Compilation album by Helix
- Released: June 1999
- Genre: Hard rock, heavy metal
- Label: Break

Helix chronology
| Deep Cuts: The Best Of (1998) | B-Sides (1999) | Live! in Buffalo (2001) |

= B-Sides (Helix album) =

B-Sides is a compilation album by the Canadian hard rock band Helix. It is their 13th official release and their fourth compilation album. Despite the title, it actually consists of no B-sides. It was released in conjunction with the 25th anniversary of Helix and featured a reunion of surviving members of the "classic" 1980s lineup on three tracks. It also compiled previously unreleased tracks from 1989 to 1998. As a bonus, it included two unreleased songs from the Helix independent years.

Professional ratings
Review scores
| Source | Rating |
| AllMusic |  |

== Track listing and musician credits ==
All songs written by Brian Vollmer and Paul Hackman except where noted.

1. "Jaws of the Tiger" (3:42)

1989 re-recording of a song originally released in 1986 on the "It's Too Late" single, and available on Over 60 minutes with... (1990).

*Data segment*.
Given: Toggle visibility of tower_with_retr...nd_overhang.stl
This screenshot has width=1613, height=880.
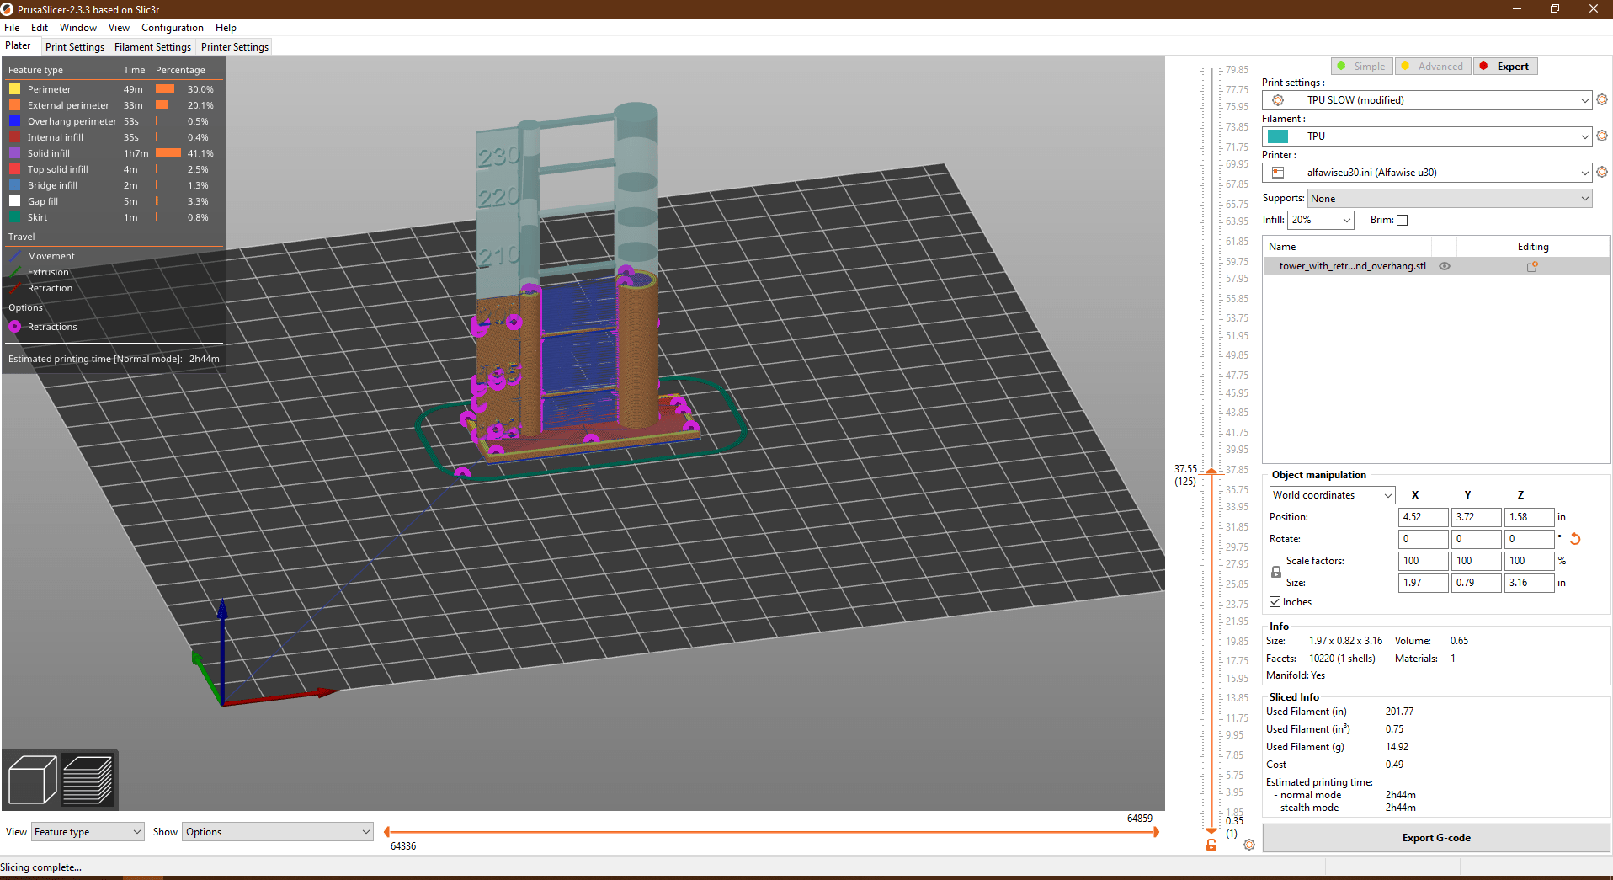Looking at the screenshot, I should pos(1445,266).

*Work to do*.
[a] Update the Helix album article, starting with "B-Sides is a" and going on through "minutes with... (1990).", and put "extra" wherever "bonus" appears.
[b] In the Helix album article, condense the paragraph beginning "B-Sides is a compilation album" into a shorter version that keeps its main facts.
The listing has no connection to the Helix album article.

*In response*.
[a]
B-Sides is a compilation album by the Canadian hard rock band Helix. It is their 13th official release and their fourth compilation album. Despite the title, it actually consists of no B-sides. It was released in conjunction with the 25th anniversary of Helix and featured a reunion of surviving members of the "classic" 1980s lineup on three tracks. It also compiled previously unreleased tracks from 1989 to 1998. As a extra, it included two unreleased songs from the Helix independent years.

Professional ratings
Review scores
| Source | Rating |
| AllMusic |  |

== Track listing and musician credits ==
All songs written by Brian Vollmer and Paul Hackman except where noted.

1. "Jaws of the Tiger" (3:42)

1989 re-recording of a song originally released in 1986 on the "It's Too Late" single, and available on Over 60 minutes with... (1990).

[b] B-Sides, the Canadian hard rock band Helix's 13th official release and fourth compilation album, contains no actual B-sides. Released for the band's 25th anniversary, it features surviving members of the "classic" 1980s lineup reuniting on three tracks. It also includes previously unreleased tracks from 1989 to 1998, plus two unreleased songs from the band's independent years as a bonus.